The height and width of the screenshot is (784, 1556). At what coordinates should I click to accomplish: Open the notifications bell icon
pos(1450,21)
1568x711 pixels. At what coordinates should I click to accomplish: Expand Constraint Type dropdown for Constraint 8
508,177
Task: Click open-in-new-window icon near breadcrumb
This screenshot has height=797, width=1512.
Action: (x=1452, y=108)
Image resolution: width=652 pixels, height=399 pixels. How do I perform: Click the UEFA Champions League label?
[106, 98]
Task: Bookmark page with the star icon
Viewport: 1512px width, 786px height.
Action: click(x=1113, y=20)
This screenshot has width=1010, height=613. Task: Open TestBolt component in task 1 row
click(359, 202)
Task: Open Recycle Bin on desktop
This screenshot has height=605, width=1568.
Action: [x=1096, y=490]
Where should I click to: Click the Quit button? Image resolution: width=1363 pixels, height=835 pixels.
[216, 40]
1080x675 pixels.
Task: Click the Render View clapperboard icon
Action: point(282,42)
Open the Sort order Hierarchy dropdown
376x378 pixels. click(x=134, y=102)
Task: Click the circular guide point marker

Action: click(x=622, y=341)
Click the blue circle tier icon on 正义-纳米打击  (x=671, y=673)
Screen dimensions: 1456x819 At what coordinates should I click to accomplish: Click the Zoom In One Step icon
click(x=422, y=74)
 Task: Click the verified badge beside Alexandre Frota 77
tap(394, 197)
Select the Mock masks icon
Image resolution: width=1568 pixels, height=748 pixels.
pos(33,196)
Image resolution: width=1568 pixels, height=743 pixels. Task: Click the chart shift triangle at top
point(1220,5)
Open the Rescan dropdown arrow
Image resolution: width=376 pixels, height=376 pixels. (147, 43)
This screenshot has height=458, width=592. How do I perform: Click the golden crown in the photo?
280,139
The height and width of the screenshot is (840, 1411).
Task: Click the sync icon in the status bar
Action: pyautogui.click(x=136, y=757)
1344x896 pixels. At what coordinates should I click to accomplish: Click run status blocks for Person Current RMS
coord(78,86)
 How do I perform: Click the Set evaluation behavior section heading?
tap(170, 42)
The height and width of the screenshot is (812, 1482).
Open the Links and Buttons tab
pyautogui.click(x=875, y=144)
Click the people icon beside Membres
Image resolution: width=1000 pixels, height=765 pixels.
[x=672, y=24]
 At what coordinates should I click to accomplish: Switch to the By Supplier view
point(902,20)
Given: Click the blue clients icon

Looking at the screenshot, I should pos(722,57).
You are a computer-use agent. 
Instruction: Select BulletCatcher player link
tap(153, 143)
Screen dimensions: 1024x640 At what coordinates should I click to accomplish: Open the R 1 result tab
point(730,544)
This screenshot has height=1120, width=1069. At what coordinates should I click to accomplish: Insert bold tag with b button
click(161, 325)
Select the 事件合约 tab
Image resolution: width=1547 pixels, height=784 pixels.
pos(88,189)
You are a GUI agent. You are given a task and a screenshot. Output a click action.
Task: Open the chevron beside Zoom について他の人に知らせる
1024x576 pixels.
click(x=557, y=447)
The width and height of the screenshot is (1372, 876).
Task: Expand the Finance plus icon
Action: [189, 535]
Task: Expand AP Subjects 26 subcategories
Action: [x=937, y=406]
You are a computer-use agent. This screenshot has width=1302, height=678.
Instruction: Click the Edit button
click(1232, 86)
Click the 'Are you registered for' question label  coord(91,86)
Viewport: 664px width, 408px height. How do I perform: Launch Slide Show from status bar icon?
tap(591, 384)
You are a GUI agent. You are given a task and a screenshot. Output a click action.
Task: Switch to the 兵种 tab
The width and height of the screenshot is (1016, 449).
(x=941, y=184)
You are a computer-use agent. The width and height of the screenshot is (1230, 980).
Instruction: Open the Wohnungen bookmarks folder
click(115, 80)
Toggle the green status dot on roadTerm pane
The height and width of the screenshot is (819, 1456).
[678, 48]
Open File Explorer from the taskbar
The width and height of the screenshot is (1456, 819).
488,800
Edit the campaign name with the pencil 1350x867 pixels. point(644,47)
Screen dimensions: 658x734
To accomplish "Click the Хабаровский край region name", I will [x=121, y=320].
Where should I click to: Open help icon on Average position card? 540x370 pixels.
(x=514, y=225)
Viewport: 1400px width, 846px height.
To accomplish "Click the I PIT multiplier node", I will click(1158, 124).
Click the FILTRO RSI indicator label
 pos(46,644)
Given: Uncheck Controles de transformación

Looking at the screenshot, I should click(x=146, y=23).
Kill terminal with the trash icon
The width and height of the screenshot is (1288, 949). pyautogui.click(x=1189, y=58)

■ ■ ■

• **TO BE DONE**:
Please format all of the items above as a JSON list of strings, one string per line, with blank lines left out.

• **WRITTEN SOLUTION**:
[
  "The height and width of the screenshot is (784, 1556). At what coordinates should I click to accomplish: Open the notifications bell icon",
  "pos(1450,21)",
  "1568x711 pixels. At what coordinates should I click to accomplish: Expand Constraint Type dropdown for Constraint 8",
  "508,177",
  "Task: Click open-in-new-window icon near breadcrumb",
  "This screenshot has height=797, width=1512.",
  "Action: (x=1452, y=108)",
  "Image resolution: width=652 pixels, height=399 pixels. How do I perform: Click the UEFA Champions League label?",
  "[106, 98]",
  "Task: Bookmark page with the star icon",
  "Viewport: 1512px width, 786px height.",
  "Action: click(x=1113, y=20)",
  "This screenshot has width=1010, height=613. Task: Open TestBolt component in task 1 row",
  "click(359, 202)",
  "Task: Open Recycle Bin on desktop",
  "This screenshot has height=605, width=1568.",
  "Action: [x=1096, y=490]",
  "Where should I click to: Click the Quit button? Image resolution: width=1363 pixels, height=835 pixels.",
  "[216, 40]",
  "1080x675 pixels.",
  "Task: Click the Render View clapperboard icon",
  "Action: point(282,42)",
  "Open the Sort order Hierarchy dropdown",
  "376x378 pixels. click(x=134, y=102)",
  "Task: Click the circular guide point marker",
  "Action: click(x=622, y=341)",
  "Click the blue circle tier icon on 正义-纳米打击  (x=671, y=673)",
  "Screen dimensions: 1456x819 At what coordinates should I click to accomplish: Click the Zoom In One Step icon",
  "click(x=422, y=74)",
  " Task: Click the verified badge beside Alexandre Frota 77",
  "tap(394, 197)",
  "Select the Mock masks icon",
  "Image resolution: width=1568 pixels, height=748 pixels.",
  "pos(33,196)",
  "Image resolution: width=1568 pixels, height=743 pixels. Task: Click the chart shift triangle at top",
  "point(1220,5)",
  "Open the Rescan dropdown arrow",
  "Image resolution: width=376 pixels, height=376 pixels. (147, 43)",
  "This screenshot has height=458, width=592. How do I perform: Click the golden crown in the photo?",
  "280,139",
  "The height and width of the screenshot is (840, 1411).",
  "Task: Click the sync icon in the status bar",
  "Action: pyautogui.click(x=136, y=757)",
  "1344x896 pixels. At what coordinates should I click to accomplish: Click run status blocks for Person Current RMS",
  "coord(78,86)",
  " How do I perform: Click the Set evaluation behavior section heading?",
  "tap(170, 42)",
  "The height and width of the screenshot is (812, 1482).",
  "Open the Links and Buttons tab",
  "pyautogui.click(x=875, y=144)",
  "Click the people icon beside Membres",
  "Image resolution: width=1000 pixels, height=765 pixels.",
  "[x=672, y=24]",
  " At what coordinates should I click to accomplish: Switch to the By Supplier view",
  "point(902,20)",
  "Given: Click the blue clients icon",
  "Looking at the screenshot, I should pos(722,57).",
  "You are a computer-use agent. ",
  "Instruction: Select BulletCatcher player link",
  "tap(153, 143)",
  "Screen dimensions: 1024x640 At what coordinates should I click to accomplish: Open the R 1 result tab",
  "point(730,544)",
  "This screenshot has height=1120, width=1069. At what coordinates should I click to accomplish: Insert bold tag with b button",
  "click(161, 325)",
  "Select the 事件合约 tab",
  "Image resolution: width=1547 pixels, height=784 pixels.",
  "pos(88,189)",
  "You are a GUI agent. You are given a task and a screenshot. Output a click action.",
  "Task: Open the chevron beside Zoom について他の人に知らせる",
  "1024x576 pixels.",
  "click(x=557, y=447)",
  "The width and height of the screenshot is (1372, 876).",
  "Task: Expand the Finance plus icon",
  "Action: [189, 535]",
  "Task: Expand AP Subjects 26 subcategories",
  "Action: [x=937, y=406]",
  "You are a computer-use agent. This screenshot has width=1302, height=678.",
  "Instruction: Click the Edit button",
  "click(1232, 86)",
  "Click the 'Are you registered for' question label  coord(91,86)",
  "Viewport: 664px width, 408px height. How do I perform: Launch Slide Show from status bar icon?",
  "tap(591, 384)",
  "You are a GUI agent. You are given a task and a screenshot. Output a click action.",
  "Task: Switch to the 兵种 tab",
  "The width and height of the screenshot is (1016, 449).",
  "(x=941, y=184)",
  "You are a computer-use agent. The width and height of the screenshot is (1230, 980).",
  "Instruction: Open the Wohnungen bookmarks folder",
  "click(115, 80)",
  "Toggle the green status dot on roadTerm pane",
  "The height and width of the screenshot is (819, 1456).",
  "[678, 48]",
  "Open File Explorer from the taskbar",
  "The width and height of the screenshot is (1456, 819).",
  "488,800",
  "Edit the campaign name with the pencil 1350x867 pixels. point(644,47)",
  "Screen dimensions: 658x734",
  "To accomplish \"Click the Хабаровский край region name\", I will [x=121, y=320].",
  "Where should I click to: Open help icon on Average position card? 540x370 pixels.",
  "(x=514, y=225)",
  "Viewport: 1400px width, 846px height.",
  "To accomplish \"Click the I PIT multiplier node\", I will click(1158, 124).",
  "Click the FILTRO RSI indicator label",
  " pos(46,644)",
  "Given: Uncheck Controles de transformación",
  "Looking at the screenshot, I should click(x=146, y=23).",
  "Kill terminal with the trash icon",
  "The width and height of the screenshot is (1288, 949). pyautogui.click(x=1189, y=58)"
]